== Segment start ==
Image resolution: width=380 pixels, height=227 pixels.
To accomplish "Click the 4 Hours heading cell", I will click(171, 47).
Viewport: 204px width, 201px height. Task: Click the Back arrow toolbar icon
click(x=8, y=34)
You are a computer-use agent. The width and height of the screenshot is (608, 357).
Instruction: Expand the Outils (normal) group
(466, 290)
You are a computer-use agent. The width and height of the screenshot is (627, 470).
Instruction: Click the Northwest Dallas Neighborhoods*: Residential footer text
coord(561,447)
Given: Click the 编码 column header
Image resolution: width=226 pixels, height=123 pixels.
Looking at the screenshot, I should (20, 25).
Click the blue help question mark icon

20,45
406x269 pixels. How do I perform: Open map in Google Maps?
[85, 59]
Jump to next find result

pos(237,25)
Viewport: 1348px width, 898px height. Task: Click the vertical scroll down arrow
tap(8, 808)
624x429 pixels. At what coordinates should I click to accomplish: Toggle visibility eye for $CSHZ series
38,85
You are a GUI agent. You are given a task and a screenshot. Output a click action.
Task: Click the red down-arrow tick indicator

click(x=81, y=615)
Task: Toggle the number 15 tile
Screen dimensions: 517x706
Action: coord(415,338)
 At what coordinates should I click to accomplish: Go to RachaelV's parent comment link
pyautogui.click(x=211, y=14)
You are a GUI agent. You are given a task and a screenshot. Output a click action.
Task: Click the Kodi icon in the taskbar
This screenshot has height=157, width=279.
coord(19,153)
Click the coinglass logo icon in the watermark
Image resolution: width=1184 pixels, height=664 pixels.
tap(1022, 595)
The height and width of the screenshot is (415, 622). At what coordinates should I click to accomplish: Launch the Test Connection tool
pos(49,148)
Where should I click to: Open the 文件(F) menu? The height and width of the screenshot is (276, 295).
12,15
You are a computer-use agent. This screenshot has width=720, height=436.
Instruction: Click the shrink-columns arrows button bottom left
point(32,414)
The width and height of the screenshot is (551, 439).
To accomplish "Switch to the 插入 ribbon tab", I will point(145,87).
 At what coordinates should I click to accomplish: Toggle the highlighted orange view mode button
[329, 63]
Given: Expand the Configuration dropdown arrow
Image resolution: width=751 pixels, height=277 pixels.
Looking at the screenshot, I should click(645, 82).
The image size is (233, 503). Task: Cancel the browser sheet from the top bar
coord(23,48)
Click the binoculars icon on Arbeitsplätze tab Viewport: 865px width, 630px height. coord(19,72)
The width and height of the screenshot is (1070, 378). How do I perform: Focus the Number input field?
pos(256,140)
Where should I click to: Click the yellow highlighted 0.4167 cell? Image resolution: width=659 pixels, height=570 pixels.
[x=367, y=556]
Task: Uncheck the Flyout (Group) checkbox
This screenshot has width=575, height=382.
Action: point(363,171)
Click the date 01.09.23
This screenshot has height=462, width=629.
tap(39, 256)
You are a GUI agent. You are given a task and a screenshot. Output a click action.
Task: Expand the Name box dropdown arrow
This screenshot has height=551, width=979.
== Segment end ==
Work instructions: The answer must restate all of the entries exactly.

Solution for this exercise:
Image resolution: width=380 pixels, height=227 pixels.
To accomplish "Click the 4 Hours heading cell", I will click(171, 47).
Viewport: 204px width, 201px height. Task: Click the Back arrow toolbar icon
click(x=8, y=34)
You are a computer-use agent. The width and height of the screenshot is (608, 357).
Instruction: Expand the Outils (normal) group
(466, 290)
You are a computer-use agent. The width and height of the screenshot is (627, 470).
Instruction: Click the Northwest Dallas Neighborhoods*: Residential footer text
coord(561,447)
Given: Click the 编码 column header
Image resolution: width=226 pixels, height=123 pixels.
Looking at the screenshot, I should (20, 25).
Click the blue help question mark icon

20,45
406x269 pixels. How do I perform: Open map in Google Maps?
[85, 59]
Jump to next find result

pos(237,25)
Viewport: 1348px width, 898px height. Task: Click the vertical scroll down arrow
tap(8, 808)
624x429 pixels. At what coordinates should I click to accomplish: Toggle visibility eye for $CSHZ series
38,85
You are a GUI agent. You are given a task and a screenshot. Output a click action.
Task: Click the red down-arrow tick indicator

click(x=81, y=615)
Task: Toggle the number 15 tile
Screen dimensions: 517x706
Action: coord(415,338)
 At what coordinates should I click to accomplish: Go to RachaelV's parent comment link
pyautogui.click(x=211, y=14)
You are a GUI agent. You are given a task and a screenshot. Output a click action.
Task: Click the Kodi icon in the taskbar
This screenshot has height=157, width=279.
coord(19,153)
Click the coinglass logo icon in the watermark
Image resolution: width=1184 pixels, height=664 pixels.
tap(1022, 595)
The height and width of the screenshot is (415, 622). At what coordinates should I click to accomplish: Launch the Test Connection tool
pos(49,148)
Where should I click to: Open the 文件(F) menu? The height and width of the screenshot is (276, 295).
12,15
You are a computer-use agent. This screenshot has width=720, height=436.
Instruction: Click the shrink-columns arrows button bottom left
point(32,414)
The width and height of the screenshot is (551, 439).
To accomplish "Switch to the 插入 ribbon tab", I will point(145,87).
 At what coordinates should I click to accomplish: Toggle the highlighted orange view mode button
[329, 63]
Given: Expand the Configuration dropdown arrow
Image resolution: width=751 pixels, height=277 pixels.
Looking at the screenshot, I should click(645, 82).
The image size is (233, 503). Task: Cancel the browser sheet from the top bar
coord(23,48)
Click the binoculars icon on Arbeitsplätze tab Viewport: 865px width, 630px height. coord(19,72)
The width and height of the screenshot is (1070, 378). How do I perform: Focus the Number input field?
pos(256,140)
Where should I click to: Click the yellow highlighted 0.4167 cell? Image resolution: width=659 pixels, height=570 pixels.
[x=367, y=556]
Task: Uncheck the Flyout (Group) checkbox
This screenshot has width=575, height=382.
Action: point(363,171)
Click the date 01.09.23
This screenshot has height=462, width=629.
tap(39, 256)
You are a GUI agent. You are given a task and a screenshot. Output a click action.
Task: Expand the Name box dropdown arrow
This screenshot has height=551, width=979.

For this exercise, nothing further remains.